The median income for a household in the city was $31,997, and the median income for a family was $43,145. Males had a median income of $31,769 versus $21,223 for females. The per capita income for the city was $20,461. 12.1% of the population and 9.7% of families were below the poverty line. 15.6% of those under the age of 18 and 17.0% of those 65 and older were living below the poverty line.
The town has a lending library, the Taneyhills Community Library.
Notable people edit
- Kim Boyce, gospel singer
- John Burkhalter, businessman
- Janet Dailey, author
- Barbara Fairchild, country and gospel singer
- Jack Hamilton, baseball player
- Dino Kartsonakis, pianist
- Duane Laflin, award-winning magician
- The Lennon Sisters, singers
- Tony Orlando, popular music singer
- The Petersens, bluegrass family band
- Yakov Smirnoff, Ukrainian comedian
- Jim Stafford, comedian, singer, guitarist
- Ray Stevens, country/pop singer, comedian
- Shoji Tabuchi, country music fiddler and singer
- Andy Williams, popular music singer
- Barry Williams, singer and actor
- Boxcar Willie, country music singer
- Branson Tri-Lakes News – A twice-weekly newspaper that traces its origins back more than 100 years to the oldest publications in the Branson area.
U.S. Route 65 runs north and south, connecting Branson to Springfield to the north, and Little Rock to the south. Missouri Route 76 ran through Branson. In 2020, Route 76 was rerouted onto the existing Ozark Mountain Highroad replacing Route 465. The old alignment now forms 76 Country Boulevard.

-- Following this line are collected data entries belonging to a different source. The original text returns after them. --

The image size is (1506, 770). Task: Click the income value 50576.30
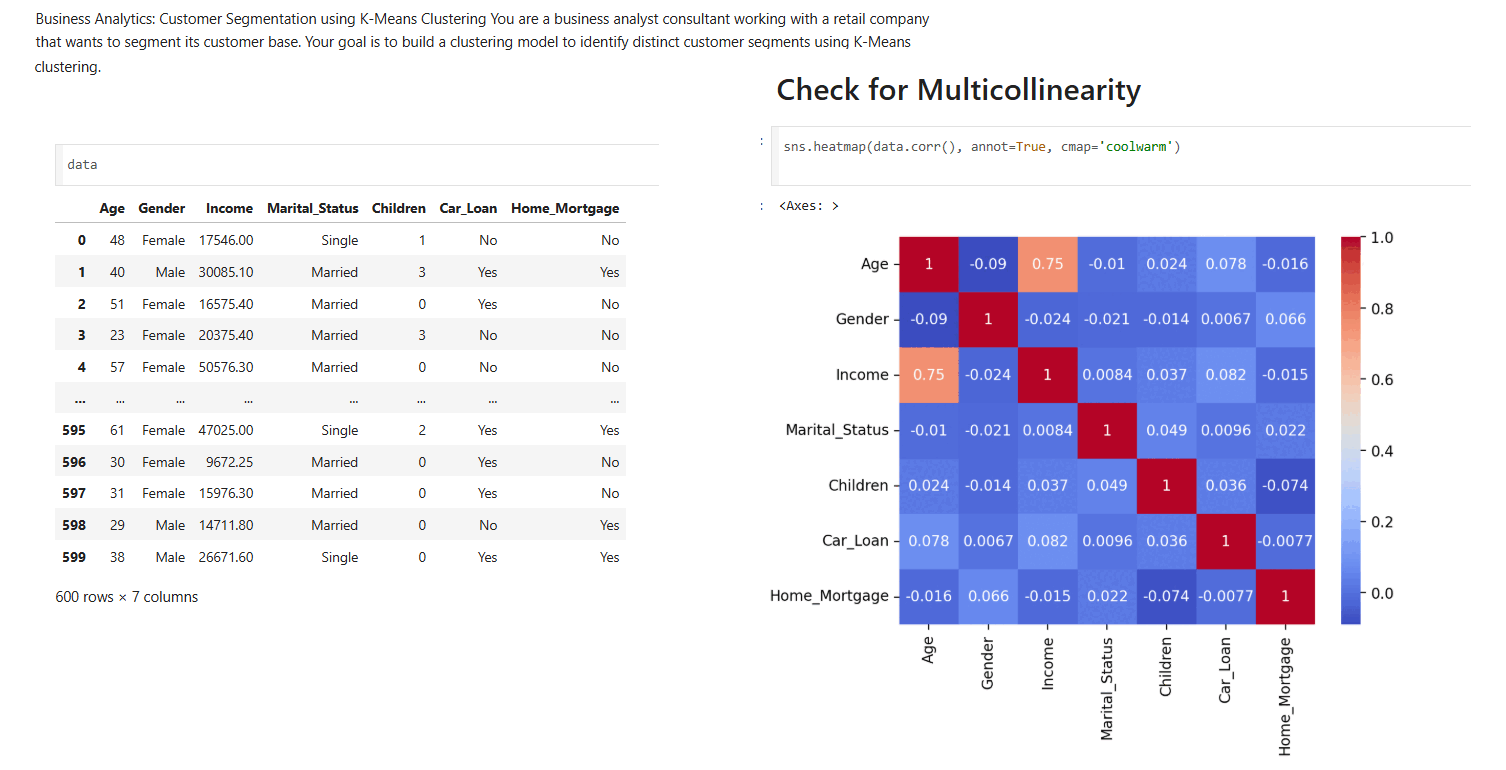click(226, 367)
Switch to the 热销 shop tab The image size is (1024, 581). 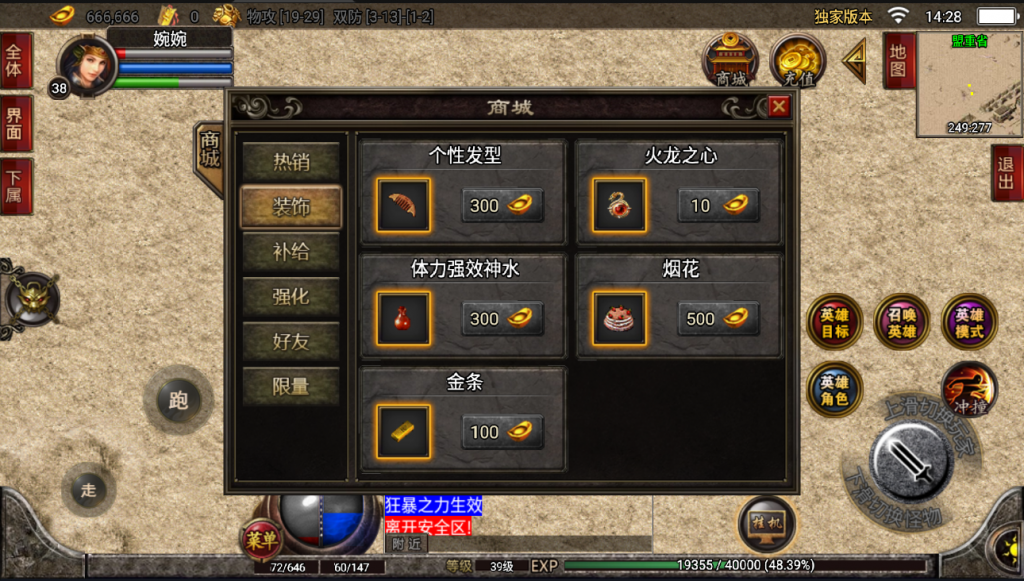pos(291,162)
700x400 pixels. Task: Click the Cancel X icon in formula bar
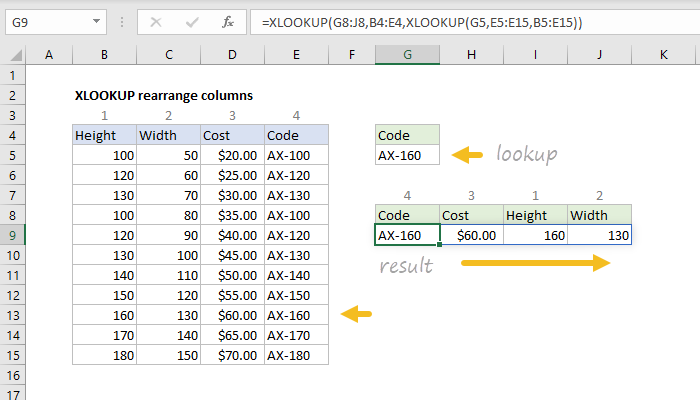[153, 19]
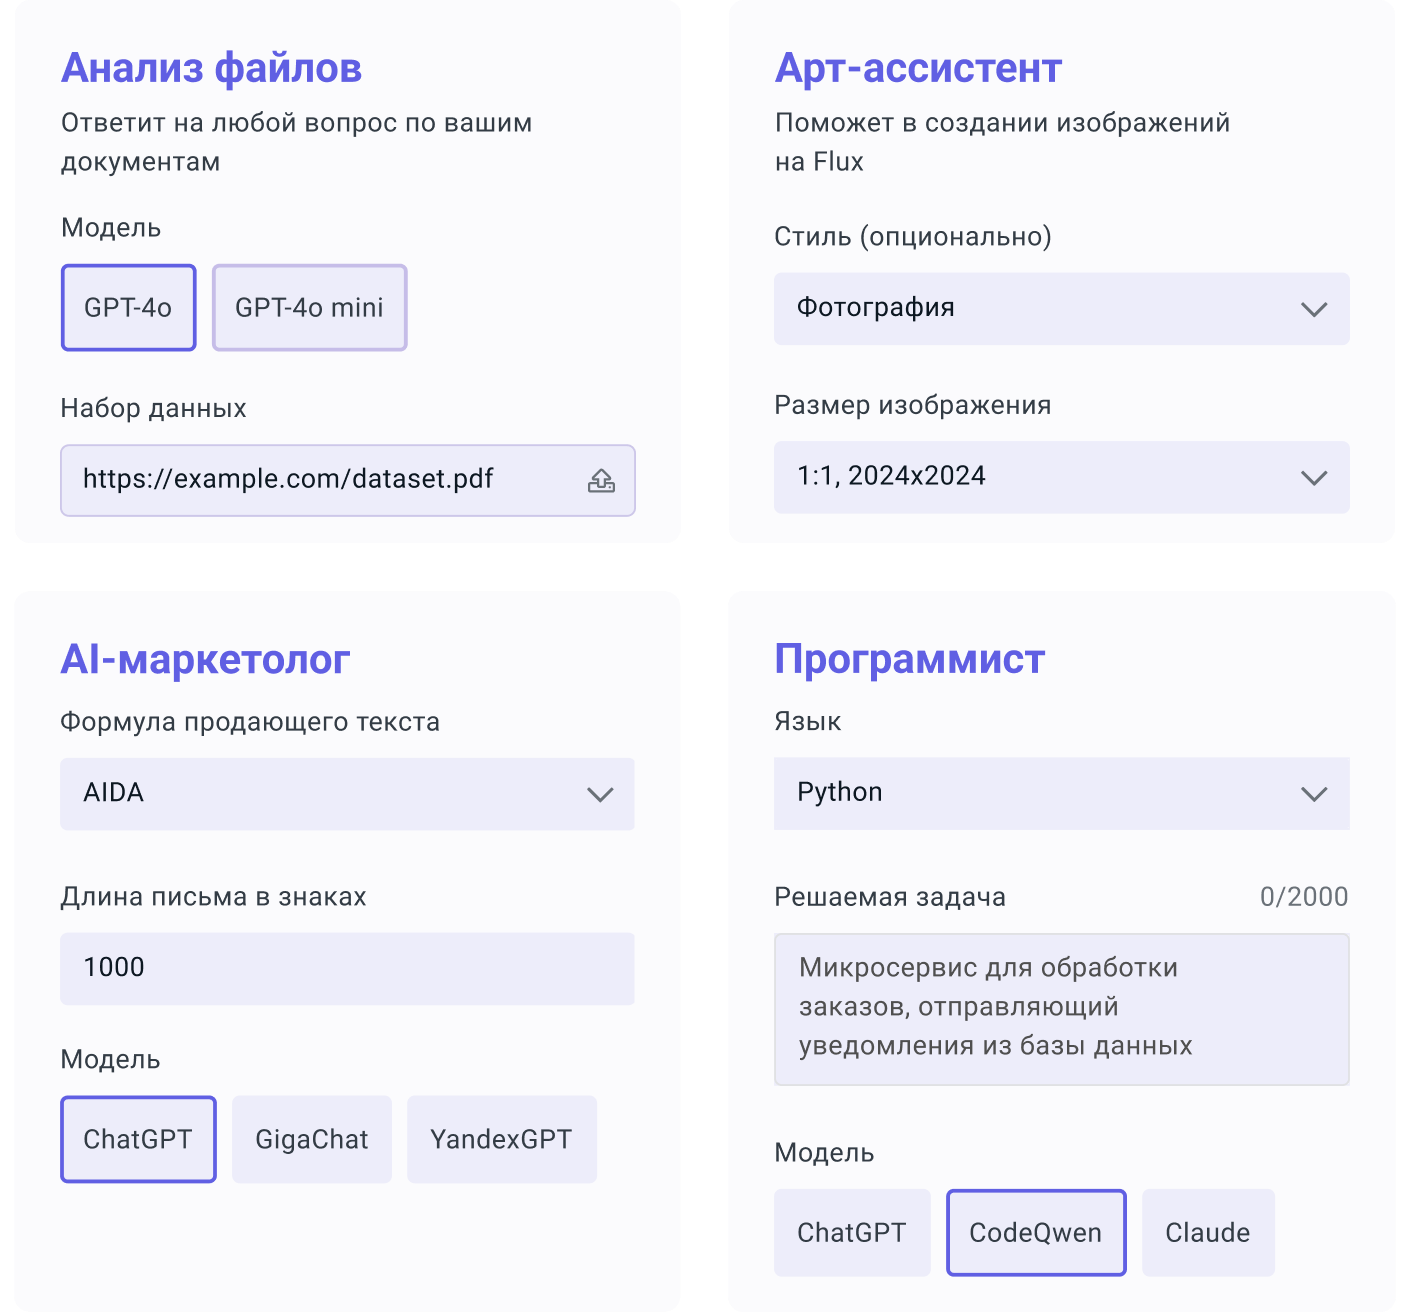Expand the Python language dropdown

click(1061, 793)
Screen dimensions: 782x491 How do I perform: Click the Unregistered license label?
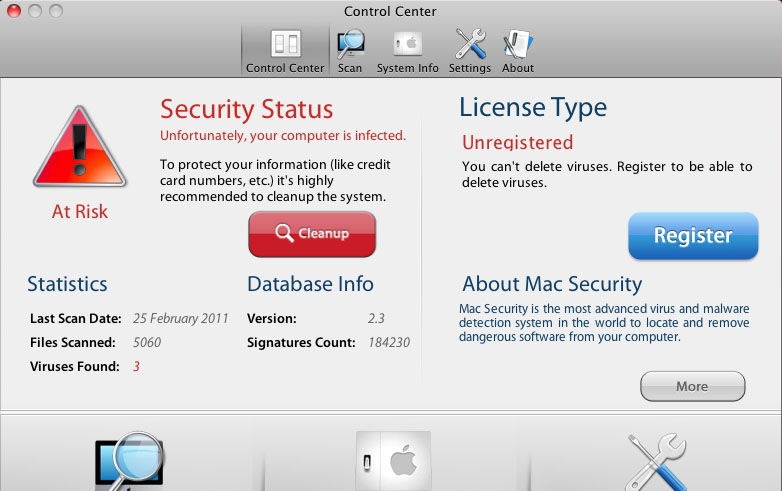coord(517,142)
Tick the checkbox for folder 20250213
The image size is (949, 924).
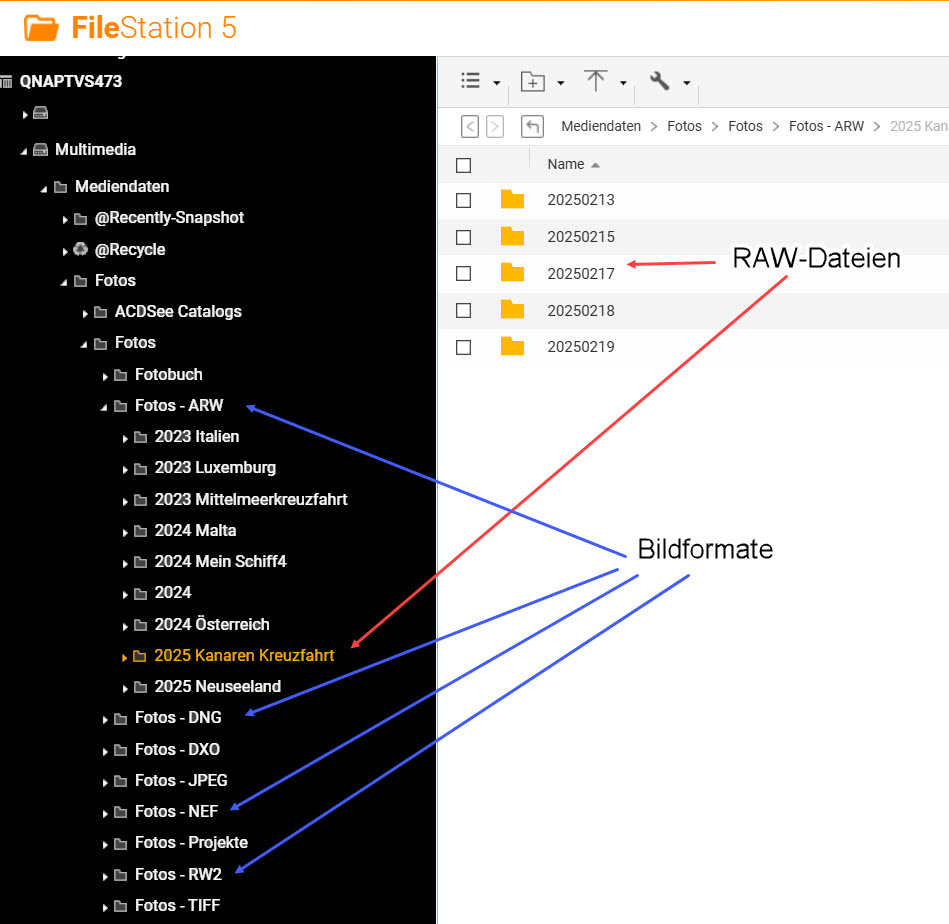coord(463,200)
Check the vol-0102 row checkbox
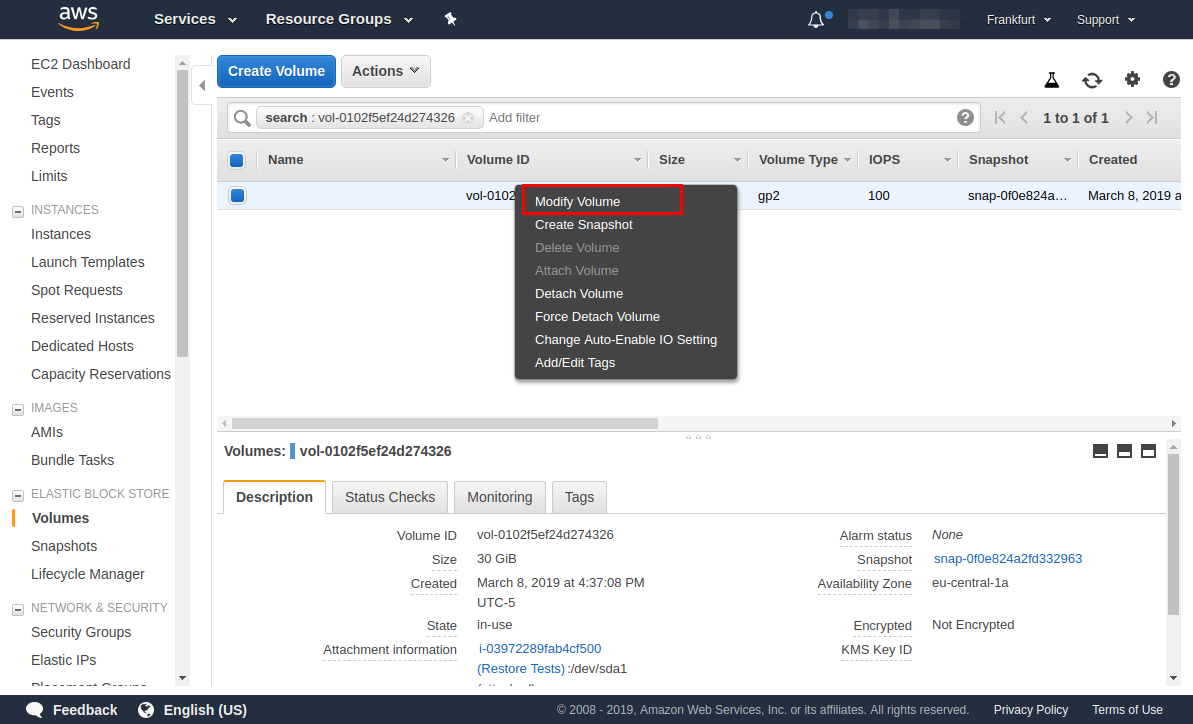1193x724 pixels. (237, 195)
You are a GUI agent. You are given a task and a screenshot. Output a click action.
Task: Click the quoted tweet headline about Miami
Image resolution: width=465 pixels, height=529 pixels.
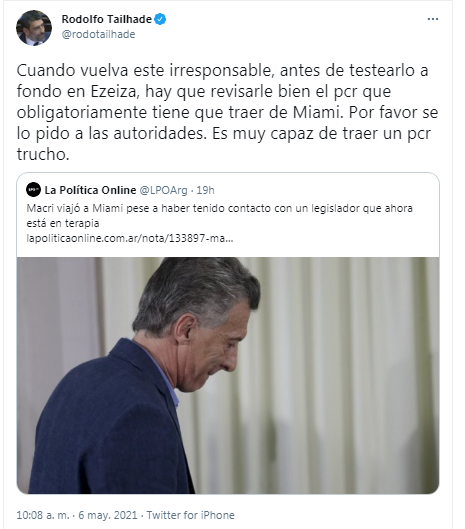pos(219,216)
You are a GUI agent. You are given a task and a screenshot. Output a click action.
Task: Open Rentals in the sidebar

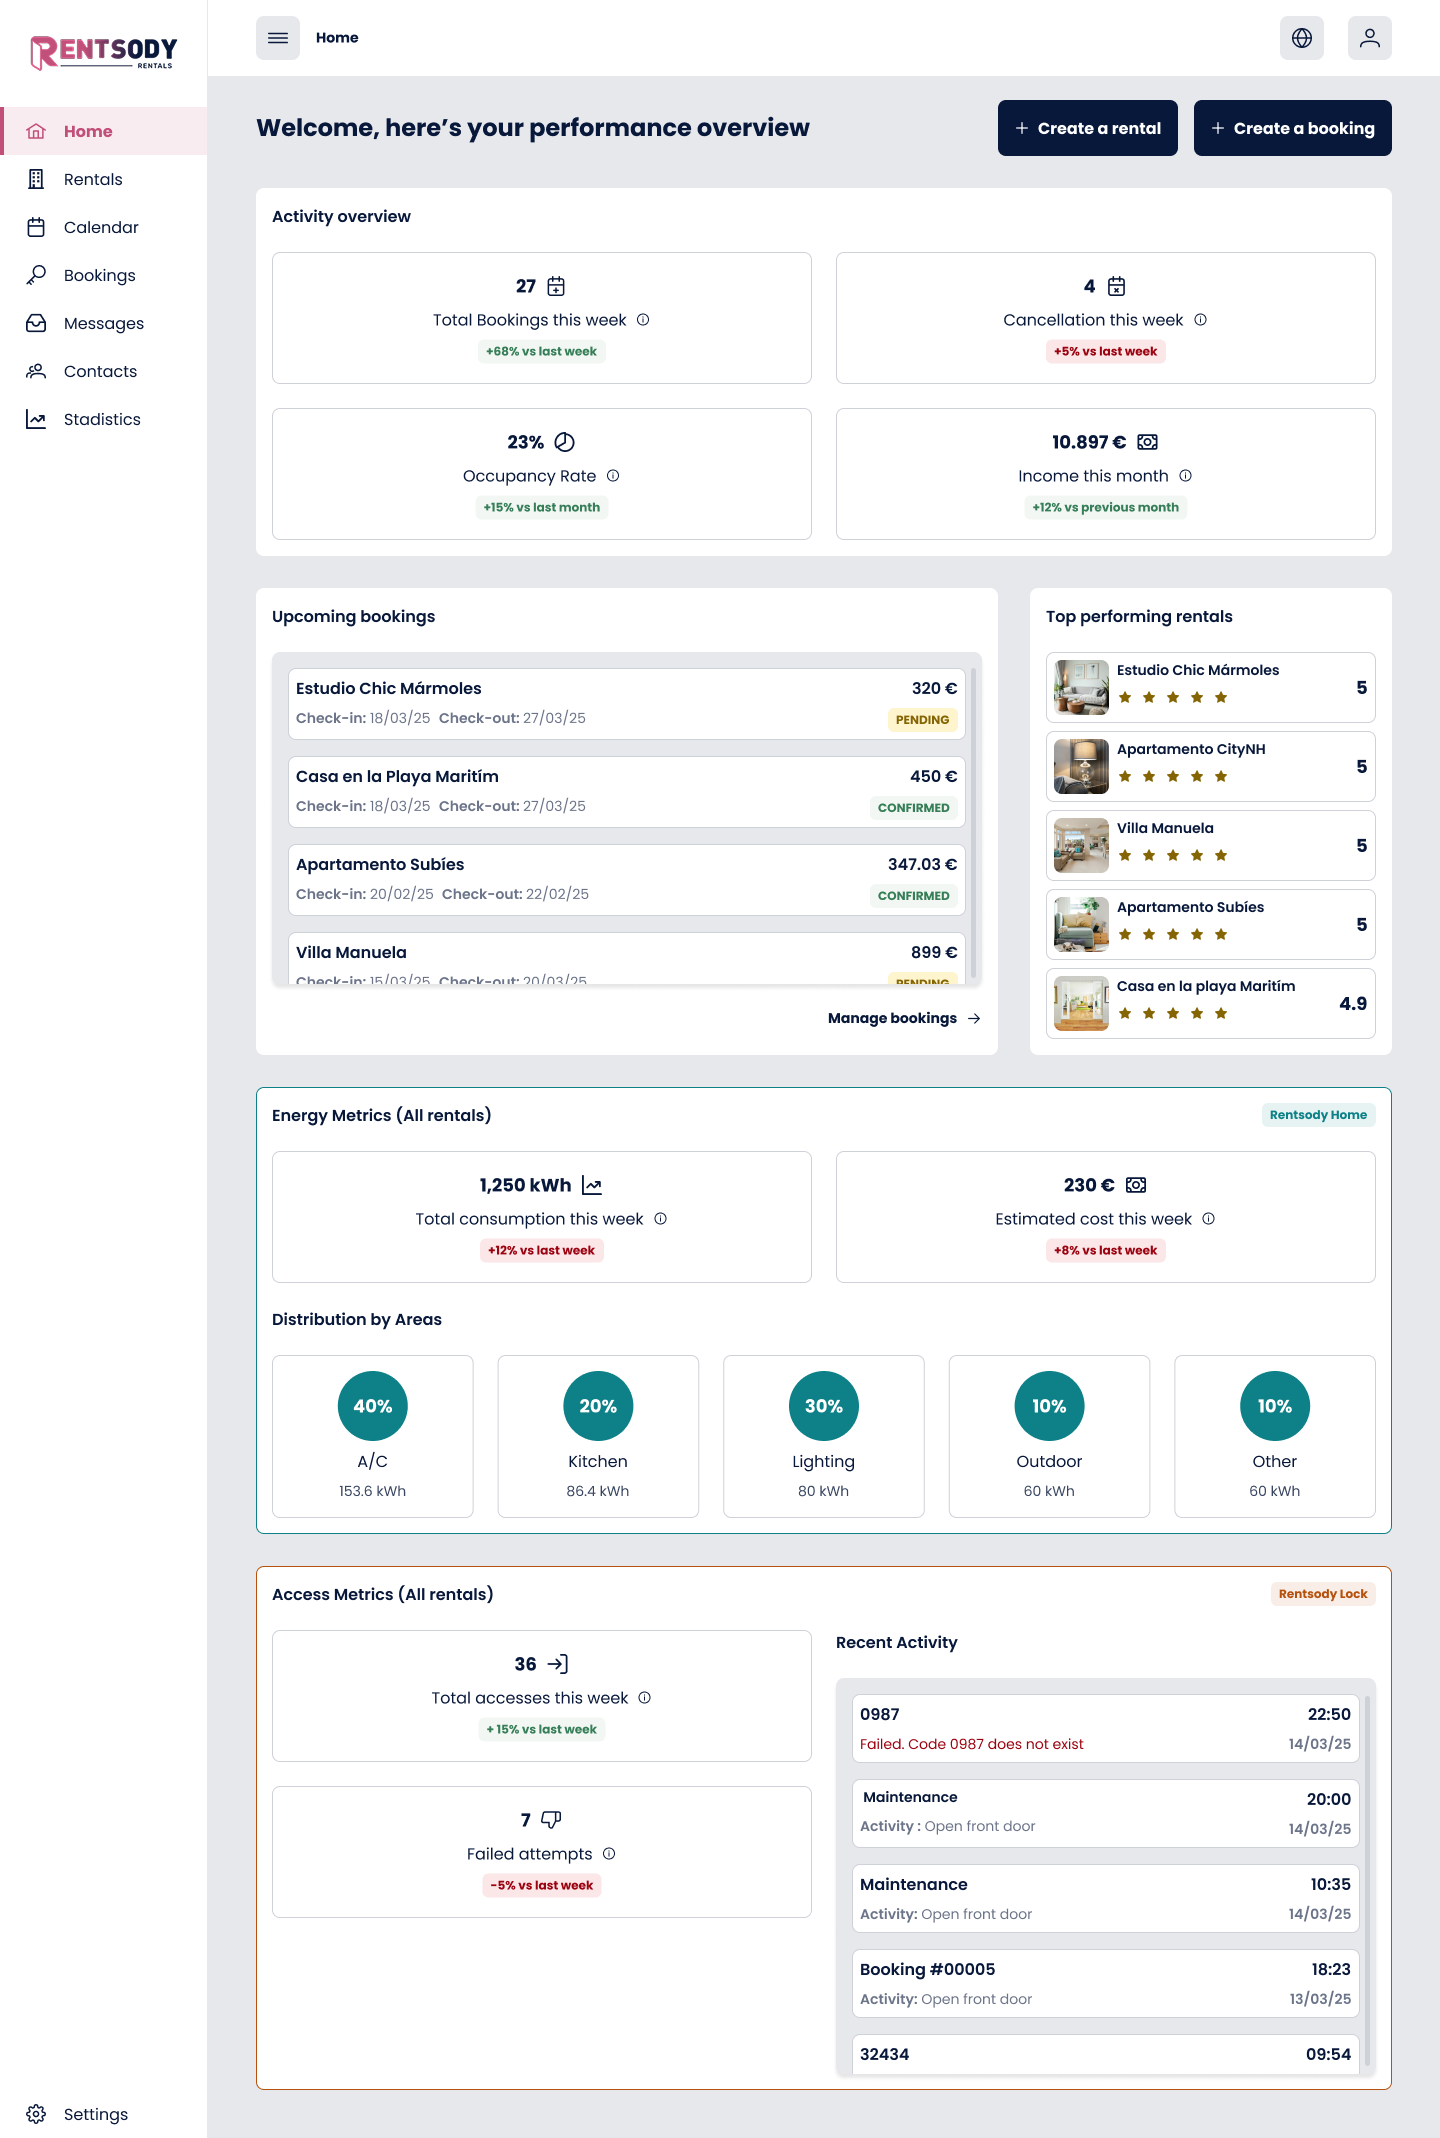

Branson is served primarily by Branson Airport, the closest commercial airport, which opened in May 2009. It is the largest privately owned commercial airport in the United States. Over the years, the airport has had on-again off-again service from carriers such as AirTran, Sun Country, and Frontier.
The two closest commercial airports to Branson with more extensive airline service are the Springfield-Branson National Airport (SGF) located in Springfield, Missouri, which is about 52 miles from Branson, and Northwest Arkansas National Airport (XNA), in Bentonville, Arkansas, which is about 96 miles from Branson. Between these two airports, service is offered to cities such as Chicago, Dallas, Houston, Atlanta, and Denver which allows connections to other cities.
Branson is served by the Missouri & Northern Arkansas Railroad (MNA), owned by shortline holding company Genesee & Wyoming. The MNA is an important link between Kansas City, Missouri, and Newport, Arkansas. The Branson Scenic Railway operates round-trip sightseeing trains out of Branson through a lease agreement with the MNA. The trackage used was constructed in the 1900s by the St. Louis, Iron Mountain & Southern Railway, later absorbed by the Missouri Pacific.